O chamado de Deus levou estas pessoas a se libertarem do egoísmo, da vingança e da retaliação, inserindo-se plenamente no projeto de Deus, sem, com isso se perderem por caminhos que levam ao masoquismo ou a perda da sua identidade.

Mesmo que erradamente julgasse a si mesma detentora de uma conduta moral elevado, Israel experimentou algo parecido. Das muitas guerras infligidas a outros no afã da conquista, com o passar do tempo, a imagem do inimigo de Israel foi se confundindo com a de um opressor, e neste caso não havia como alimentar os antigos sonhos de poder, senão os de sobrevivência. Foi aí que o povo aprendeu que antes de querer ver o justo fortalecido, ele quer libertá-lo. Na realidade, Israel não era vencido pelo opressor, mas sim vítima de si próprio: Porque dois males cometeu o meu povo: a mim me deixaram, o manancial de águas vivas, e cavaram cisternas, cisternas rotas, que não retêm as águas. (Jr 2.13) Sua derrota sem demora chegará, e o inimigo não triunfará sem motivo. Ele age em nome e por vontade de Deus para ensinar o povo de dura servis: Agora, eu entregarei todas estas terras ao poder de Nabucodonosor, rei da Babilônia, meu servo; e também lhe dei os animais do campo para que o sirvam. (Jr 27.6)
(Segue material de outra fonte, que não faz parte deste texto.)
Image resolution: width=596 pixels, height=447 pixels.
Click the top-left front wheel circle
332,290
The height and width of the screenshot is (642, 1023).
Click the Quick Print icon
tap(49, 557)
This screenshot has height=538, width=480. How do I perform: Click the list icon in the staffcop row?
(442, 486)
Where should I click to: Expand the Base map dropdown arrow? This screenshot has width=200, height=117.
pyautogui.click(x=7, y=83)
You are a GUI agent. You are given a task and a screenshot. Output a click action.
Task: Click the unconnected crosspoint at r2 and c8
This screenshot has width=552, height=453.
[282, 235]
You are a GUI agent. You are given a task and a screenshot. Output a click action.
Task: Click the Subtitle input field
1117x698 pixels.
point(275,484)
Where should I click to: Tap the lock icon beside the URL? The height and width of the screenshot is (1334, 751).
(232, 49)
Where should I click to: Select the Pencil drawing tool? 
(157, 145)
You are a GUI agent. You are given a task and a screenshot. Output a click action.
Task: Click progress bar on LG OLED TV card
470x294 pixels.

Mesmo após ter experimentado fragorosas derrotas Israel ainda subsiste, pois está ligado à antiga promessa. Esta persistência do povo de Deus em continuar existindo, mesmo que a partir de um pequeno grupo, o chamado resto de Israel, assinala duas coisas importantes: a importância que Deus dá às suas promessas e a negligência humana em não cumprir a sua parte. Isto nos faz entender que o tempo da plenitude ainda não chegou.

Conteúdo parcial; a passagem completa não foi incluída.